=== DATASET RECORDS ===
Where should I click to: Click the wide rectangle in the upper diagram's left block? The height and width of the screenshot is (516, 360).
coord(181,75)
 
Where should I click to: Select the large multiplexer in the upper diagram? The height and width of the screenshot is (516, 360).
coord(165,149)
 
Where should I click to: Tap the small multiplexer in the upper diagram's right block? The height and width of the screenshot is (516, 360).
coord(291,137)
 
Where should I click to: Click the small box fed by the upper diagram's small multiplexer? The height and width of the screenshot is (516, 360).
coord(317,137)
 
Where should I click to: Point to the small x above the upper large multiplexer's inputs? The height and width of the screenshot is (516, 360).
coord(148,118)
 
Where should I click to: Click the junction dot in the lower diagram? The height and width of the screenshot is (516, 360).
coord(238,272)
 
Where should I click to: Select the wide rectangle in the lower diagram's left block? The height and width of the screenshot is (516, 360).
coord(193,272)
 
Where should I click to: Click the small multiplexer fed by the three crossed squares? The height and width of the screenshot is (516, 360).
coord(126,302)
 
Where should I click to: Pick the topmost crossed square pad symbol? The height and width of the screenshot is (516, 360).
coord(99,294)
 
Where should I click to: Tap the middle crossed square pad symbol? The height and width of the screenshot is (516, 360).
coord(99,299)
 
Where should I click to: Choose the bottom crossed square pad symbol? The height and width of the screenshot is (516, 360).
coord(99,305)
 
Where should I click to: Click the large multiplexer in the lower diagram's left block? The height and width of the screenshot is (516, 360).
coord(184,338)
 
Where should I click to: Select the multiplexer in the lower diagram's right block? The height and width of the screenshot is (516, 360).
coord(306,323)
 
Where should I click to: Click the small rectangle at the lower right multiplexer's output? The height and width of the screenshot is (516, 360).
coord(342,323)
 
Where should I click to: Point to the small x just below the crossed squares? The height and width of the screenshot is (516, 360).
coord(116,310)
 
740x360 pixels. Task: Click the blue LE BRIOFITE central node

=== SHORT EXERCISE ===
Please rewrite the lines from the one containing "Where should I click to: Tap the middle" through the one containing "coord(99,305)", swapping "pad symbol" for "pad icon" and leaving everything else unchanged.

=== REPLY ===
Where should I click to: Tap the middle crossed square pad icon? The height and width of the screenshot is (516, 360).
coord(99,299)
 
Where should I click to: Choose the bottom crossed square pad icon? The height and width of the screenshot is (516, 360).
coord(99,305)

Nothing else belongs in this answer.